Apellis Pharmaceuticals has responded to “positive” 24-month data for its pioneering geographic atrophy (GA) therapy published in The Lancet, demonstrating “that SYFOVRE is a clinically meaningful treatment” for the disease.
One of the world’s most prestigious peer-reviewed journals, The Lancet published two-year data from the Phase 3 OAKS and DERBY studies evaluating SYFOVRE (pegcetacoplan injection) for GA secondary to age-related macular degeneration (AMD).
Earlier in 2023, SYFOVRE became the first GA therapy approved by US drug regulators, with five additional applications under review globally. It is now the only treatment approved for use beyond 12 months in GA.
In the publication, Apellis said both every-other-month and monthly SYFOVRE showed a clinically meaningful reduction of GA lesion growth with increasing effects over time and a well-demonstrated safety profile in a broad population of more than 1,200 patients.

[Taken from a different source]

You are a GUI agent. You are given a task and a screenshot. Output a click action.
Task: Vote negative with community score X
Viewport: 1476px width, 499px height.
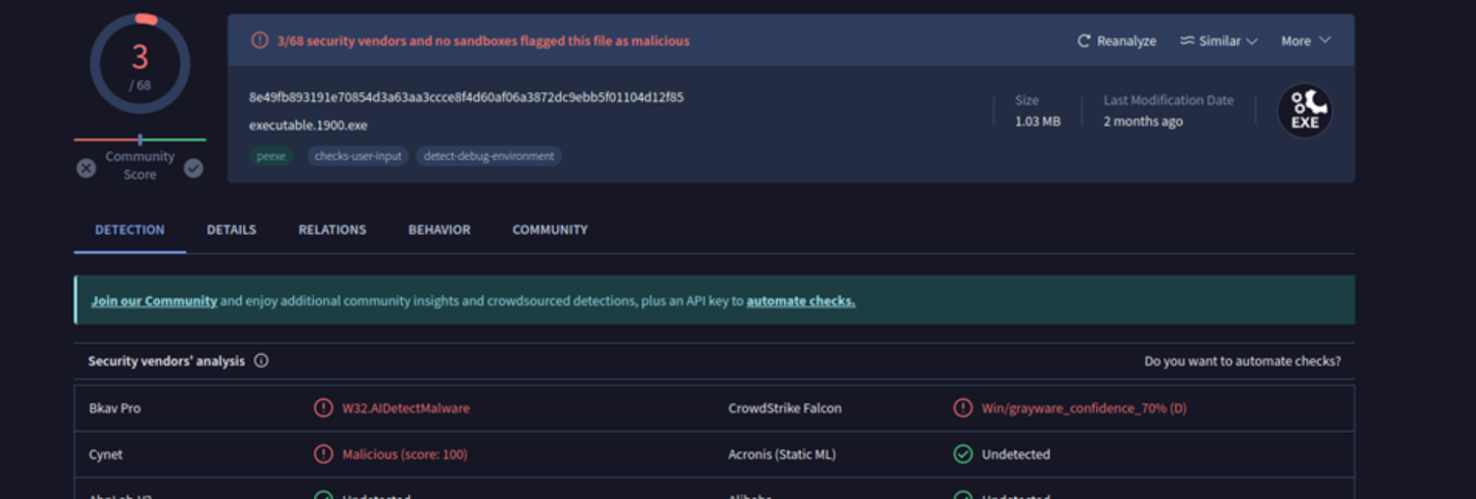coord(86,168)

In OAKS at 24 moths, SYFOVRE administered monthly and every other month slowed GA lesion growth by 22% (–0·90 mm2, –1·30 to –0·50; p<0·0001) and 18% (–0·74 mm2, –1·13 to –0·36; p=0·0002), respectively, compared with sham.
This was compared to 21% (absolute difference in least-squares mean –0·41 mm2, 95% CI –0·64 to –0·18; p=0·0004) and 16% (–0·32 mm2, –0·54 to –0·09; p=0·0055), respectively, compared with sham, at 12 months in OAKS.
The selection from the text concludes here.